III. Judicial Release

{¶ 10} In his second assignment of error, Gipson argues that his guilty plea in case

No. 19CR126 was involuntary because the trial court “misadvised” him regarding his

eligibility for judicial release. Gipson seeks an order of remand to allow him to withdraw

his guilty “pleas.”

{¶ 11} A plea of guilty or no contest in a criminal case “must be made knowingly,

intelligently, and voluntarily. Failure on any of those points renders enforcement of the

plea unconstitutional under both the United States Constitution and the Ohio

Constitution.” State v. Engle, 74 Ohio St.3d 525, 527, 660 N.E.2d 450 (1996). Crim.R.

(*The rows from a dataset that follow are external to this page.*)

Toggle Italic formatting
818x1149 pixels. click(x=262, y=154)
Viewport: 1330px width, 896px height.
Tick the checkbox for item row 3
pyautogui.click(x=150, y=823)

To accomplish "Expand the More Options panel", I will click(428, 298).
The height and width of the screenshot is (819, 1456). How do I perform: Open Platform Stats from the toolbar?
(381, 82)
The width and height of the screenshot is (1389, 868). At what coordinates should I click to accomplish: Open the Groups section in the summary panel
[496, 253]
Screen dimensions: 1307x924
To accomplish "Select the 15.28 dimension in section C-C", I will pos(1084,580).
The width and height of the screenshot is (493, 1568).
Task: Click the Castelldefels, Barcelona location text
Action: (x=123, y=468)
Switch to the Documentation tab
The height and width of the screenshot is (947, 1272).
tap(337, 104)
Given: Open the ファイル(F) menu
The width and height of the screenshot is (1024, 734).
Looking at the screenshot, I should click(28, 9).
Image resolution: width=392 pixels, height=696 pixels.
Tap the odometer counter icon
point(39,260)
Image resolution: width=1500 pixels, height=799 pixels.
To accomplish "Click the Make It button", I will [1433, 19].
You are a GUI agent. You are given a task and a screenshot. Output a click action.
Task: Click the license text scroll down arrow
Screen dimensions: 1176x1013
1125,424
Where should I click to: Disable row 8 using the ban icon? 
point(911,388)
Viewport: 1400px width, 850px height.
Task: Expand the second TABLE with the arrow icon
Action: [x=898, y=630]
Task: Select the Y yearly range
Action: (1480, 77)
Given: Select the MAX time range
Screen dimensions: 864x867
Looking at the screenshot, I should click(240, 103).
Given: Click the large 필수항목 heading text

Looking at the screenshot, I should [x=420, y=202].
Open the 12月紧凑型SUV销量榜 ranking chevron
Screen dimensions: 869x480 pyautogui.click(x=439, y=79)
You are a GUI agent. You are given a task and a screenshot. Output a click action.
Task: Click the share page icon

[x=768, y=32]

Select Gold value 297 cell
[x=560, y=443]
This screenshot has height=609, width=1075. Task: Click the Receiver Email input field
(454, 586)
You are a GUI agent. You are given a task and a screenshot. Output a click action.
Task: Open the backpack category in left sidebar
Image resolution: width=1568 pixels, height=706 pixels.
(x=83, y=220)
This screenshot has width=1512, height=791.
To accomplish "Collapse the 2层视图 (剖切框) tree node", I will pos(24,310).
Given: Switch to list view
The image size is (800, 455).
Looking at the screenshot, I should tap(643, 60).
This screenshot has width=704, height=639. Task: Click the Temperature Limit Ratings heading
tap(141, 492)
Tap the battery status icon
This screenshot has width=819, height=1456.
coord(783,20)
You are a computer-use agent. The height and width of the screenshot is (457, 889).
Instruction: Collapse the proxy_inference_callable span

11(C)(2) provides that “felony defendants are entitled to be informed of various

constitutional and nonconstitutional rights, prior to entering a plea.” State v. Griggs, 103

Ohio St.3d 85, 2004-Ohio-4415, 814 N.E.2d 51, ¶ 6. “When a defendant seeks to have a

plea vacated on appeal because the plea was not entered in a knowing, intelligent and

5. voluntary manner due to the trial court’s failure to comply with Crim.R. 11, ‘the

questions to be answered are simply: (1) has the trial court complied with the relevant

provision of the rule? (2) if the court has not complied fully with the rule, is the purported

failure of a type that excuses [an appellant] from the burden of demonstrating prejudice?

and (3) if a showing of prejudice is required, has the [appellant] met that burden?’” State

v. Morgan, 6th Dist. Lucas Nos. L-20-1156, L-21-1017, L-21-1018, 2021-Ohio-3996, ¶

15, quoting State v. Dangler, 162 Ohio St.3d 1, 2020-Ohio-2765, 164 N.E.3d 286, ¶ 17.

{¶ 12} As Gipson acknowledges, Crim.R. 11 “does not require courts to inform a

defendant of his eligibility for judicial release.” State v.